El Gobierno central y muchas comunidades autónomas intentan evitar por todos los medios un nuevo confinamiento. Sin embargo, hay voces que empiezan a cuestionarse si las medidas tomadas para evitar la propagación del virus y el colapso de la sanidad están provocando los efectos anhelados. Aunque es pronto, no parece que estemos en el buen camino. De hecho, nuestros vecinos alemanes e incluso italianos han tomado ya medidas más restrictivas. Anticipándome a los acontecimientos, y previendo unas futuras semanas de teletrabajo, me he puesto en contacto con mi operador telefónico y le he pedido que me dé de alta en una de sus promociones: fibra, dos líneas independientes con llamadas y datos ilimitados, dos plataformas de televisión a la carta para que no falte ni el fútbol ni las series, que uno en la adversidad debe estar entretenido y así no pensar demasiado. Al tiempo, les he pedido una portabilidad de otro móvil y que me den de baja en un módem 4G portátil que desde hace tiempo tenía contratado para eventualidades. Y mientras la amable operadora tecleaba compulsivamente para satisfacer mis necesidades de conexión, me ha dado tiempo a hacer la comida, comer, recoger la cocina, poner la colada, cambiarme de ropa y echarme en el sofá a ver el telediario. Preparándome ya para lo que nos espera. 
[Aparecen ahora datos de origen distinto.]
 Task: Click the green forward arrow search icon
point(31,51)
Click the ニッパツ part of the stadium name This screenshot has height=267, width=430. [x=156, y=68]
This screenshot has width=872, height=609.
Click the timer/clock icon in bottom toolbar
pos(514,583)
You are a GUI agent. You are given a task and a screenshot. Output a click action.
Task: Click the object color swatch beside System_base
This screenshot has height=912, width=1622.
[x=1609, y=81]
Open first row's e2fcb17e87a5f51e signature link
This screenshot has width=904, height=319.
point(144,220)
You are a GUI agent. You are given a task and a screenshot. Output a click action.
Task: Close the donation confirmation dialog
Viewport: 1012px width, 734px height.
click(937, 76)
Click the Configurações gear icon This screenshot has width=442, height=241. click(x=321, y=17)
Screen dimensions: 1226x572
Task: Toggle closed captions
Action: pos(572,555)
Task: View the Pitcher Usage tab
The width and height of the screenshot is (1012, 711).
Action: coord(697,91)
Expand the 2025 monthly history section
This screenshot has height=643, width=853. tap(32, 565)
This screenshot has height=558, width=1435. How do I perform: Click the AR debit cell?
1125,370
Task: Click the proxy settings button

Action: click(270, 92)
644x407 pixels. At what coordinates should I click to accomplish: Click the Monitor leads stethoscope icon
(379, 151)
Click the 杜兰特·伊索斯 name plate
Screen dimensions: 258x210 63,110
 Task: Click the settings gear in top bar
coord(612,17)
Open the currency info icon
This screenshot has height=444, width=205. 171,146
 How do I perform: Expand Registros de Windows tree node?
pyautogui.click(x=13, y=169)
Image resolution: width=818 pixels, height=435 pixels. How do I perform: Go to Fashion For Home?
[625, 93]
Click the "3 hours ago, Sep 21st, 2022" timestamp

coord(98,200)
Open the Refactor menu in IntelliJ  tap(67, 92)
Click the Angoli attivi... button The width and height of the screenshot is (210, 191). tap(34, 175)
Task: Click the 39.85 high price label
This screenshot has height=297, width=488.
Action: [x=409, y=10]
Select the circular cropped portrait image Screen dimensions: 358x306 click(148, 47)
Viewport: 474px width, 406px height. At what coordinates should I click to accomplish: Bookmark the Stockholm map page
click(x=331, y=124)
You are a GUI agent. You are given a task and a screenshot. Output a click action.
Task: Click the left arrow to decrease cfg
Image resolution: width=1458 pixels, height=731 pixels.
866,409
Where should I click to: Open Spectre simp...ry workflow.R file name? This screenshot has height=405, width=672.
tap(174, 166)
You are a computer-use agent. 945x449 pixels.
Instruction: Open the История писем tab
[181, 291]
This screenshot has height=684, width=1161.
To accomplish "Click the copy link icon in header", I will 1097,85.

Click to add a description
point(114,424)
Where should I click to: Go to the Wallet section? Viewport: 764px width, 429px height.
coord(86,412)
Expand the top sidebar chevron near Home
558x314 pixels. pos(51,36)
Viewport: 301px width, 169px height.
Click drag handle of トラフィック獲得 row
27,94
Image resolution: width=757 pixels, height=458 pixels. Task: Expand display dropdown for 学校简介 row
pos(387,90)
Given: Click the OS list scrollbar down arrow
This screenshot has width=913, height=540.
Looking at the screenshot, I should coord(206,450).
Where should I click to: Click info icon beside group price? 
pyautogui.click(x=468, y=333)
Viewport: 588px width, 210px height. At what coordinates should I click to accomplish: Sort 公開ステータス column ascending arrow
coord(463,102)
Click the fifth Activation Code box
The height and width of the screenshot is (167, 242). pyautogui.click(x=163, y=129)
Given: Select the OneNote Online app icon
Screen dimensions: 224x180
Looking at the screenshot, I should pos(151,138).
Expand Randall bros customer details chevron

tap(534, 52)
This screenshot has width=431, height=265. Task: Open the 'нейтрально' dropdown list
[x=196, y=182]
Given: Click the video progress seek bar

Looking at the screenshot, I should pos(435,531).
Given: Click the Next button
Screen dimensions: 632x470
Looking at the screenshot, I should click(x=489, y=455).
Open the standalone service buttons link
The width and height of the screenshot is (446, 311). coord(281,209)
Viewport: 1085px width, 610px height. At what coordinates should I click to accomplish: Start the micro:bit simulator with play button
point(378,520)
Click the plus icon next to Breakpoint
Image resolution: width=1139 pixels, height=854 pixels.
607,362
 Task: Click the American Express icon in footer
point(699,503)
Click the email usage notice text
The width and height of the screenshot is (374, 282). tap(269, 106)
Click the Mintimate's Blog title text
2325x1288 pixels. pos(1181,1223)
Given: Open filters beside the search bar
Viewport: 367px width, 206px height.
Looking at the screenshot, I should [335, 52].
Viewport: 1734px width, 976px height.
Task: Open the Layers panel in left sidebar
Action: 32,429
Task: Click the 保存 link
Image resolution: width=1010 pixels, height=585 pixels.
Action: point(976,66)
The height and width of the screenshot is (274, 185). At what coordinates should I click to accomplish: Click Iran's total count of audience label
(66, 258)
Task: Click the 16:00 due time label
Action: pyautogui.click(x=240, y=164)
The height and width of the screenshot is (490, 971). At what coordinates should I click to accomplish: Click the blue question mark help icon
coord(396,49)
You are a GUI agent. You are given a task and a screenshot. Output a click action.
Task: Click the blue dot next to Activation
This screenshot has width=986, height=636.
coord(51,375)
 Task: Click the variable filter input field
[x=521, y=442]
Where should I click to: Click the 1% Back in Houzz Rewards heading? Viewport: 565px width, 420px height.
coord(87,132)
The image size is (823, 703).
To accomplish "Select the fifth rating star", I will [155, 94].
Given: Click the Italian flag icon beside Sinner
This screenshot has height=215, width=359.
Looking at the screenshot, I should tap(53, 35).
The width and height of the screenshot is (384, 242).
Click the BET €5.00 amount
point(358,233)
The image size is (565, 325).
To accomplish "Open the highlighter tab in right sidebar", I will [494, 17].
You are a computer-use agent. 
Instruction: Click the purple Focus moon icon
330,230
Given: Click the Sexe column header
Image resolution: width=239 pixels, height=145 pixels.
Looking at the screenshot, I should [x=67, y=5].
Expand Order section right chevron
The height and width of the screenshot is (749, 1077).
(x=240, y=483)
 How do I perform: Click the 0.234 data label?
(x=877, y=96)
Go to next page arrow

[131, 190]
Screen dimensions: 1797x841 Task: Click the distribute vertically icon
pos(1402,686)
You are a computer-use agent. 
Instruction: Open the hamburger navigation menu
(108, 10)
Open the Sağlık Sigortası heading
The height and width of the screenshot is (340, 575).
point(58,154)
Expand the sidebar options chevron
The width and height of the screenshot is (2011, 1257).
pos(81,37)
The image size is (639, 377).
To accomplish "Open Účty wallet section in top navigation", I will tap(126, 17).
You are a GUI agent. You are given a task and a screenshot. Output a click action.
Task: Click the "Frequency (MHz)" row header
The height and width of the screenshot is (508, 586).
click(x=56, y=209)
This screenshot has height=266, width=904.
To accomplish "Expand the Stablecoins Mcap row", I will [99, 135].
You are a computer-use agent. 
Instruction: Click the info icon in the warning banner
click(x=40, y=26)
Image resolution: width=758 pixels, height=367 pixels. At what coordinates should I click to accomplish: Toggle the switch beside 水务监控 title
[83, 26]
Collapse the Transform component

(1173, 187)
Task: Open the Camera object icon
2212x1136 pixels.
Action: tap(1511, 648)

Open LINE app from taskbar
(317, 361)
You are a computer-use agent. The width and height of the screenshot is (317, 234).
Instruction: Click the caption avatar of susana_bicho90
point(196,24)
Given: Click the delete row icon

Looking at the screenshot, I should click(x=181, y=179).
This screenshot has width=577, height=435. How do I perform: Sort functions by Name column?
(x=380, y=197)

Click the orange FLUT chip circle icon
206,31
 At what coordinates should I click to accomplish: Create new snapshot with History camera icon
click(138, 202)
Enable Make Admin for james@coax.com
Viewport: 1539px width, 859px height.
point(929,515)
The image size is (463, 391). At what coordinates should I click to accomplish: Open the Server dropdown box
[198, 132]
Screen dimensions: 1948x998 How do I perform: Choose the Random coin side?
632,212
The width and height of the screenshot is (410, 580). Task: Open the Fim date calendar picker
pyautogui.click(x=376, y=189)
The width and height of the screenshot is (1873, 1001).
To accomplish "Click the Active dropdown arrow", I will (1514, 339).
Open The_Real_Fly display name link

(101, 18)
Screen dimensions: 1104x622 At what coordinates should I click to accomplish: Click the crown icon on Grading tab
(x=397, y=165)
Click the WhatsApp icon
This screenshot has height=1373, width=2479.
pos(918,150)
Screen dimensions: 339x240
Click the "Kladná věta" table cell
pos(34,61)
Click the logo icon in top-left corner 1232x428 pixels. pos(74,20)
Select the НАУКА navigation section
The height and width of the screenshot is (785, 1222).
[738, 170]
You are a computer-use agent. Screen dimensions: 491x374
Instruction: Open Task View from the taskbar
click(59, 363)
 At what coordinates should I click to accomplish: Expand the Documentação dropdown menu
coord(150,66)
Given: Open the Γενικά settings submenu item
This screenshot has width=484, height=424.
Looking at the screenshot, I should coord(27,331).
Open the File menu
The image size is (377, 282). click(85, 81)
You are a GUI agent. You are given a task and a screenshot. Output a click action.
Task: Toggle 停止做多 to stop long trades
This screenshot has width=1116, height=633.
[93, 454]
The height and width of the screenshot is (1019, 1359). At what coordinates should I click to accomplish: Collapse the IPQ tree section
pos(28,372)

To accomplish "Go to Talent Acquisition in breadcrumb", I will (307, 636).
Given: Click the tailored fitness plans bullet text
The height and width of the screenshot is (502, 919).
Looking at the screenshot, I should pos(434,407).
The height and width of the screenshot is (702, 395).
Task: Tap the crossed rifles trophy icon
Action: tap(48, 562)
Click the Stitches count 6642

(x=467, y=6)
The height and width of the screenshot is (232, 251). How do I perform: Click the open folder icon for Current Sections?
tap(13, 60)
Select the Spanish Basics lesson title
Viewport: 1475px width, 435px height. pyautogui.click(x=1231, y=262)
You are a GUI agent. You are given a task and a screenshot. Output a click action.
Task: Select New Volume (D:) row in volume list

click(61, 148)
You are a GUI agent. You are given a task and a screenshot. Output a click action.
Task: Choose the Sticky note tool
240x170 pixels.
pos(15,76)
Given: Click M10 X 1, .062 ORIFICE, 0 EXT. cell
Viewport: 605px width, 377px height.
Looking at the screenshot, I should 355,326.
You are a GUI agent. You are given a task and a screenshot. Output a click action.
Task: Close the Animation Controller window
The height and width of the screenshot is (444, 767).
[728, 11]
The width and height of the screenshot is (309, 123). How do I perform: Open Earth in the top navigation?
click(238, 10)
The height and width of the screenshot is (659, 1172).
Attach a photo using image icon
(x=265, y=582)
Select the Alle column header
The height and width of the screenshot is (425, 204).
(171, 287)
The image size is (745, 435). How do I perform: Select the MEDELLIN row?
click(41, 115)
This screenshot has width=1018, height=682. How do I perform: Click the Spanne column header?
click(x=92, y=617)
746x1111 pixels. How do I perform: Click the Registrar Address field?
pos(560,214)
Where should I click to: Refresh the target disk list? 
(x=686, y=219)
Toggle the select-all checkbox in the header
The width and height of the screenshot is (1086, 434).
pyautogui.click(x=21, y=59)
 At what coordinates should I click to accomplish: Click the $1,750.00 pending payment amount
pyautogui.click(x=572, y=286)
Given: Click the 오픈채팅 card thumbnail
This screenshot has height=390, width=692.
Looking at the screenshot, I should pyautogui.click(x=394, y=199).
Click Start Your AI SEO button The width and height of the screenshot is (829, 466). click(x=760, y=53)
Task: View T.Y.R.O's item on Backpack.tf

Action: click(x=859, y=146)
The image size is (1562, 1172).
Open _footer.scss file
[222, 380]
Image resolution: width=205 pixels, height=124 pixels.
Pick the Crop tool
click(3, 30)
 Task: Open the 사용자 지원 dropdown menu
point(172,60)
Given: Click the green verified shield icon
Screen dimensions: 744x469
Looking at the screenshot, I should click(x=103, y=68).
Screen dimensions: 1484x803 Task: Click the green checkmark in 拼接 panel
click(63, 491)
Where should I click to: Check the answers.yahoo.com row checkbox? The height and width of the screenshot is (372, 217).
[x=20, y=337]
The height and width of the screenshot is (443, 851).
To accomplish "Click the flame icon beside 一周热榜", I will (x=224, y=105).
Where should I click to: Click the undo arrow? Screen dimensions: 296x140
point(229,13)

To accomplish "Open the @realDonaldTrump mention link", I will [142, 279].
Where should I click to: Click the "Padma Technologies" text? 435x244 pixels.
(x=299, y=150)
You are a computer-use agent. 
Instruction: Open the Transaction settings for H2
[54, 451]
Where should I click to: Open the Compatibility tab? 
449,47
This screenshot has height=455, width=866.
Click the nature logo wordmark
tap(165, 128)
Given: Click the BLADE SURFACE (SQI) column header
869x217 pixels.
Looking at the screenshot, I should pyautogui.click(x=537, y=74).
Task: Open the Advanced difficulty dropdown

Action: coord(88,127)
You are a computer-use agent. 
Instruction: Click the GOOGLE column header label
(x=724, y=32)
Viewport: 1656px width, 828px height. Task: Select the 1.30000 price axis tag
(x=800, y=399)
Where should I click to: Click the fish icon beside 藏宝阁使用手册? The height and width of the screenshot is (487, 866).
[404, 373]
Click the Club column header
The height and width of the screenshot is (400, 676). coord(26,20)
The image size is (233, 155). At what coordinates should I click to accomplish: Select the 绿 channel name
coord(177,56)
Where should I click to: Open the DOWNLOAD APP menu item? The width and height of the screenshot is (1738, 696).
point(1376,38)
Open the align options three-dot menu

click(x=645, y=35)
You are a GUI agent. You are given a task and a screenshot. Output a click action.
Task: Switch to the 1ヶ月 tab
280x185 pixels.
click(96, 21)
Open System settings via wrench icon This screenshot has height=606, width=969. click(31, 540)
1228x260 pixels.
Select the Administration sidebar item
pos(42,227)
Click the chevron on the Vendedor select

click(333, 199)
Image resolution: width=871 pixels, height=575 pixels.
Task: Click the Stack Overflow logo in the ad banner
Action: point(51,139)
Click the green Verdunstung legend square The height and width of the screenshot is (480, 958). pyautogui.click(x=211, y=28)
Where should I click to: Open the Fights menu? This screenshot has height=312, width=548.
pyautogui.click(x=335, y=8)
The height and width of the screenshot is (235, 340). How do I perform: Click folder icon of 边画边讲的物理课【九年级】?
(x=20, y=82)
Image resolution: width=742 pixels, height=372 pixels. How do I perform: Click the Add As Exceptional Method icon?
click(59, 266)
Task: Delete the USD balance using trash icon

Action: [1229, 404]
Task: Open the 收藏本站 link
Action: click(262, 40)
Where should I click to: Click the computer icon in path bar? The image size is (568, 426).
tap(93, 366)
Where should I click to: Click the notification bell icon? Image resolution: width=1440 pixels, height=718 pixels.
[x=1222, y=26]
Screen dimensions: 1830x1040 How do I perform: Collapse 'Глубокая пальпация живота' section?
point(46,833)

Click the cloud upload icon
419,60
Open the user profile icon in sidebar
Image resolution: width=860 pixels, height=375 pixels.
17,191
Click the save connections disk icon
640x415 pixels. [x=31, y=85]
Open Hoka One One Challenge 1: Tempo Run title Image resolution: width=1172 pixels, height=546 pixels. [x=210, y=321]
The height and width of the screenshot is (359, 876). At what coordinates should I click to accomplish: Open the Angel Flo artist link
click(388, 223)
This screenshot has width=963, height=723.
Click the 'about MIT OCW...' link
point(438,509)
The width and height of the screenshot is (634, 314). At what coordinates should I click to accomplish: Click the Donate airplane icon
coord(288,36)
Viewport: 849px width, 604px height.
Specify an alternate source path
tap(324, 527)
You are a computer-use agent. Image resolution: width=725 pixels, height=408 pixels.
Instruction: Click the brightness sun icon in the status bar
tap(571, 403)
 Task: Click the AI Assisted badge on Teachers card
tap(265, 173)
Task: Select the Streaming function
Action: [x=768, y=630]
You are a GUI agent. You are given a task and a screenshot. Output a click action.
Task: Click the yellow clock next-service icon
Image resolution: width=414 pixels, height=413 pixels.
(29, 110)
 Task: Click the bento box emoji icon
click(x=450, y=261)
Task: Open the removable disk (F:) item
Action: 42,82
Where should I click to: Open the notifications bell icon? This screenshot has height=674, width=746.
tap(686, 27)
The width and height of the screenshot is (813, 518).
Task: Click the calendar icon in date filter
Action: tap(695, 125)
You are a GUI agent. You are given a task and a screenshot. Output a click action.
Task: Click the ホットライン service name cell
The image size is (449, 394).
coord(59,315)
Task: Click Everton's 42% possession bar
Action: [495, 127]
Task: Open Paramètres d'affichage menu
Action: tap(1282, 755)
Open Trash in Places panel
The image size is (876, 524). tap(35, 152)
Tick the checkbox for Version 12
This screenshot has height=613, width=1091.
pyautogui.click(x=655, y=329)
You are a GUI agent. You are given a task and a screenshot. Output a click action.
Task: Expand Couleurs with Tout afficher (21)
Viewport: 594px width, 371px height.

Se veía venir. El incremento de nuevos positivos y fallecidos por COVID-19 en Cantabria ha dado al traste con la política de no confinamiento que inicialmente había apuntado el presidente Revilla. Sus comunidades vecinas ya lo anticipaban con el cerrojazo a la hostelería hasta próximo aviso, el toque de queda en cualquiera de sus eufemismos y el llamado cierre perimetral que impide pasar de un municipio a otro. Cantabria no ha sido diferente al resto de España y en menos de un mes ha sucumbido a la lógica pandémica: si queremos evitar los contagios hemos de restringir la movilidad, los encuentros sociales, el contacto...

El problema es, como nos viene ocurriendo desde que los respectivos gobiernos nos avisaran de la segunda ola, que los cambios se han hecho con cuentagotas, apelando al sentido común en unos casos —el menos común de los sentidos, si revisamos el número de sanciones interpuestas—, a normas ya establecidas en otros, e impulsando nuevas reglas de convivencia que, a la larga, han provocado confusión y desconcierto. Hubiera sido sencillo por parte del Gobierno central marcar una pauta única, decretar un nuevo estado de alarma y generar unas reglas de juego para todas las comunidades. Dejar que fueran estas las que establecieran cómo debía jugarse ha hecho que lo que es válido para Cantabria no lo sea para Asturias o el País Vasco y que aquel telespañolito que cantaba Sabina se vea obligado a rebuscar en el BOE, en el BOC, en los diarios o en las redes sociales para saber qué puede hacer. Los dos primeros dan pereza; las últimas crean confusión —que se lo digan a un republicano norteamericano, que si solo sigue Twitter o Facebook creerá que Trump ha ganado las elecciones—. Así que los diarios (locales) se convierten en el único asidero para el ciudadano de a pie que percibe, ojiplático, cómo los bares, restaurantes o servicios de restauración han limitado el aforo, la consumición en el interior y van camino de echar la llave si el descenso en los contagios no lo remedia. Porque como dice el refranero español: “Cuando las barbas de tu vecino veas cortar, pon las tuyas a remojar”. Que Cantabria esté en nivel 4 de alerta sanitaria no es, desde luego, un buen augurio.